Optimized Lift for Autonomous Formation Flight (OLAFF)
Project Introduction
Experimental in-flight evaluations have demonstrated that the concept of formation flight can reduce fuel consumption of trailing aircraft by 10 percent. Armstrong researchers have developed a peak-seeking control algorithm that can increase this efficiency by another 2 percent. The innovation works by optimizing, in real time, the lift distribution across the wing of an airplane flying within the wingtip vortex of another airplane. Conventional trim schedules use anti-symmetric (equal but opposite between the left and right wings) aileron deflections to counter roll asymmetries and keep the wings level. In formation flight, however, this approach can “dump” lift near the wingtip where the vortex effects are greatest, reducing the amount of benefit gained. The peak-seeking solution instead uses all available control surfaces across the span of the wing (including wing flaps used for landing) as required to find the best solution to maintain trimmed flight within the vortex.

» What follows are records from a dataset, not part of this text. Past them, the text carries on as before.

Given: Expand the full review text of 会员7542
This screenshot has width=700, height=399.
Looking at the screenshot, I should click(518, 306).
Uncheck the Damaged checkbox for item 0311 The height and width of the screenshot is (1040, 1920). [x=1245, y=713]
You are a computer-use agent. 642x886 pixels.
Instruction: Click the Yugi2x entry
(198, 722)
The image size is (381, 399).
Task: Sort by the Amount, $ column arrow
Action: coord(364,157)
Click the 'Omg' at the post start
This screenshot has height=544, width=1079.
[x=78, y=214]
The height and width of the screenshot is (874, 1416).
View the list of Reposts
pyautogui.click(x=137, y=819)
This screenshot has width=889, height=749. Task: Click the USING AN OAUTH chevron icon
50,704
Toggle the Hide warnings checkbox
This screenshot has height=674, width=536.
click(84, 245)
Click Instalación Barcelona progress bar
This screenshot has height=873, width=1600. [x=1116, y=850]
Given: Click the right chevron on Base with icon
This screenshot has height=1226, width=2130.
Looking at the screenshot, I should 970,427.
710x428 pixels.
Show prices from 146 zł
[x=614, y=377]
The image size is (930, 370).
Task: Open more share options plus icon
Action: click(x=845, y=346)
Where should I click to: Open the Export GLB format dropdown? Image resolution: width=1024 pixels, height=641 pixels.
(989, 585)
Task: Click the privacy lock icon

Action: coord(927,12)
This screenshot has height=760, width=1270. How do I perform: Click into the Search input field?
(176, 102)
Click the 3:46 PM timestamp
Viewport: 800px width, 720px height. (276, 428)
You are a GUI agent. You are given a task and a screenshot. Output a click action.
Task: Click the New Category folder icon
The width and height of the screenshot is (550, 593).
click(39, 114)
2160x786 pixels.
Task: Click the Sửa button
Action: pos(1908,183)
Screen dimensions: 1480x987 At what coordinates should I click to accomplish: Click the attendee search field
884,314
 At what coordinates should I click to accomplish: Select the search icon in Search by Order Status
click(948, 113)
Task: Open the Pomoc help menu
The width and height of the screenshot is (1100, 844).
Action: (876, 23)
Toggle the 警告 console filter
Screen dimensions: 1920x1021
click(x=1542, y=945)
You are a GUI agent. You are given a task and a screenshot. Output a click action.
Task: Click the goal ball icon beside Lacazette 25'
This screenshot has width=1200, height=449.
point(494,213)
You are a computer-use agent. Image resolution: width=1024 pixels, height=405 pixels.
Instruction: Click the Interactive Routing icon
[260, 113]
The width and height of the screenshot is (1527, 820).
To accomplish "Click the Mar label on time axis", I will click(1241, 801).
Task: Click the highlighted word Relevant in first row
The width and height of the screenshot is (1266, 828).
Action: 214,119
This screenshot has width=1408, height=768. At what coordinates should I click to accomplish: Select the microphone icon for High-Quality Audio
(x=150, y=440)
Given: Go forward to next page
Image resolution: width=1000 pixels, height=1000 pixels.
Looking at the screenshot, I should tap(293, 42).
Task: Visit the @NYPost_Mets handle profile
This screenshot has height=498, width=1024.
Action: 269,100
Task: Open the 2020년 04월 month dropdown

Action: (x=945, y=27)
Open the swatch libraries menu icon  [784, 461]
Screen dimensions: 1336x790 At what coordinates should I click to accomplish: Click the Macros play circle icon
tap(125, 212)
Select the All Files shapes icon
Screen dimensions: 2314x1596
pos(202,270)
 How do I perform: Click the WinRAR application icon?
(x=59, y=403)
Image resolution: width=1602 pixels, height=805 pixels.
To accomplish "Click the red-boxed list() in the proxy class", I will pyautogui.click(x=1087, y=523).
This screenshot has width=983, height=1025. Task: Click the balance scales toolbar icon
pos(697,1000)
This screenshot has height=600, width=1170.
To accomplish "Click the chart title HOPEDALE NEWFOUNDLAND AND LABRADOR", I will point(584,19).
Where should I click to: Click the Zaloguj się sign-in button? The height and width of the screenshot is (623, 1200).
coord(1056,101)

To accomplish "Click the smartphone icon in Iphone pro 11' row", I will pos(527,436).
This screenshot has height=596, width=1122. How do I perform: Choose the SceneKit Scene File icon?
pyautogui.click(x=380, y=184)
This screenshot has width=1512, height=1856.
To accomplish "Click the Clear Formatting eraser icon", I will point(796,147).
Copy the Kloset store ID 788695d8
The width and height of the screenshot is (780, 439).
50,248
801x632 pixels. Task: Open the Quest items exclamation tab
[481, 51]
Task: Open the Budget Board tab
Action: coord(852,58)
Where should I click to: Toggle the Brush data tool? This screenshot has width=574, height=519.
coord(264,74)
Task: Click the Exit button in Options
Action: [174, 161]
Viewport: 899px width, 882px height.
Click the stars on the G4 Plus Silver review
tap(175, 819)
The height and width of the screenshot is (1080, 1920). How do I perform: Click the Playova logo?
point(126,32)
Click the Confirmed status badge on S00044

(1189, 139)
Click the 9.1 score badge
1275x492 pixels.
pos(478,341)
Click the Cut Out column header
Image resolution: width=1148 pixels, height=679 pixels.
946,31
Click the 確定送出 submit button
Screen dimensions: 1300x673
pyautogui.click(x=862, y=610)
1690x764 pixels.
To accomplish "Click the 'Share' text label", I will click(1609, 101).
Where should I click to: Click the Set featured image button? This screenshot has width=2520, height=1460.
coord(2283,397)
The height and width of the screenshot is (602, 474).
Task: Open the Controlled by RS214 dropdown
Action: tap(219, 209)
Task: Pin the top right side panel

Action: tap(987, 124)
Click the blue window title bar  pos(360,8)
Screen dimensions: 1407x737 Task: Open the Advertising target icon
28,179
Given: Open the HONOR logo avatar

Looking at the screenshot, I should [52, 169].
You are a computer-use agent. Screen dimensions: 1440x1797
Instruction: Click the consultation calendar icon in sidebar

Work to date: The research team has developed a multi-vehicle transport-class aircraft simulation that includes probabilistic models of the wind-drift and descent of aircraft wakes, the aerodynamic interference effects of wingtip vortices on other aircraft, and formation guidance and control laws. The team has also developed a roadmap for the maturation of formation flight technology to Cooperative Trajectory operations; that is, commercial transport aircraft operations at extended distances of 1-2 nautical miles.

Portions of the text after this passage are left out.